The United Nations Office for the Coordination of Humanitarian Affairs in the Yemeni capital, Sana’a, has said that a total of 32 flights to Yemen have been canceled since the regime in Riyadh ordered a tightening of the blockade of the impoverished country.
Ahmed Ben Lassoued, a media official at the UN office, said Wednesday that 220 staffers were waiting to enter Yemen from Djibouti and Amman and another 330 were ready to depart from Sana’a and other duty stations in northern Yemen.
“The blockade imposed on the humanitarian flights is severely hampering humanitarian operations, impeding humanitarians to provide much-needed assistance to millions of people who rely on it for their survival,” said Ben Lassoued.
On Wednesday, the International Rescue Committee also called for a swift halt to the blockade, saying it is creating “humanitarian misery for millions of Yemenis.”
The New York-based humanitarian organization said the siege, which the Saudis tightened earlier this month to pressure the Houthi Ansarullah movement, was a “collective punishment” of the Yemenis.
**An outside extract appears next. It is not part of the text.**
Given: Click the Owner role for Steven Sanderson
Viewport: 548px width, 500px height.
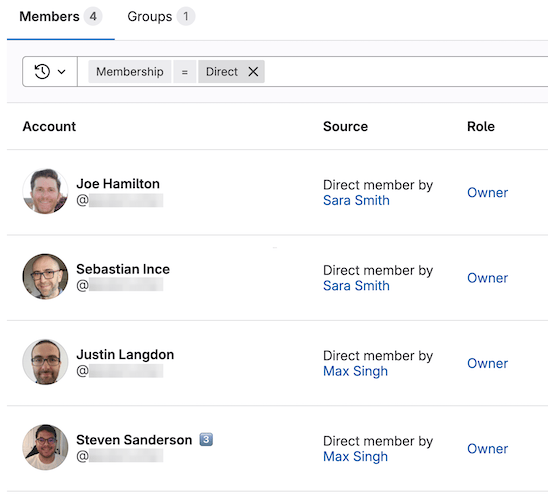Looking at the screenshot, I should 488,449.
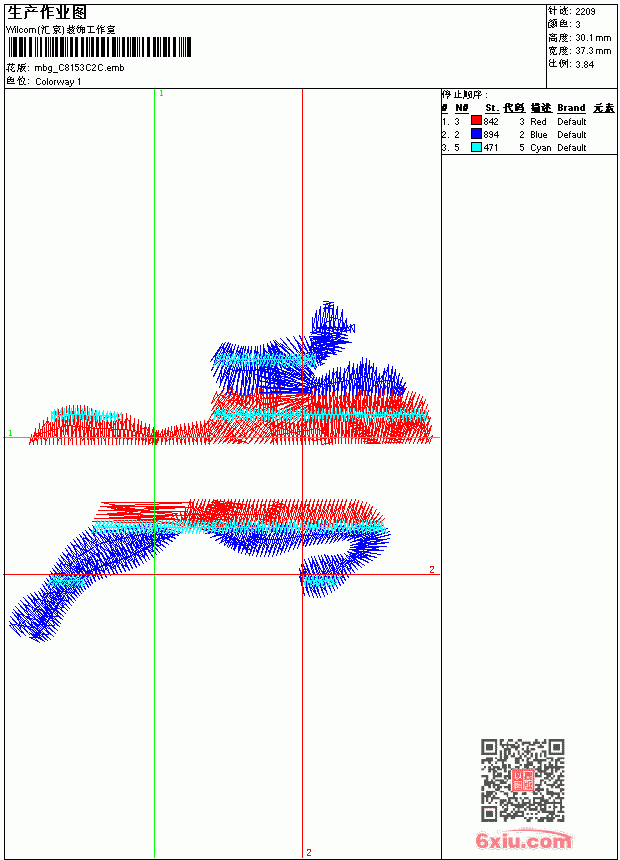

The aid group said it was a disgrace for the international community to remain silent in the face of such a deadly blockade as it had even “enabled” the Saudis to restrict the Yemenis’ access to humanitarian aid.
More than 10,000 people, most of them civilians, have been killed in the two years of the Saudi-led military campaign against Yemen. More than three million have also been displaced as a result of the devastating airstrikes which have heavily affected Yemen’s already fragile infrastructure.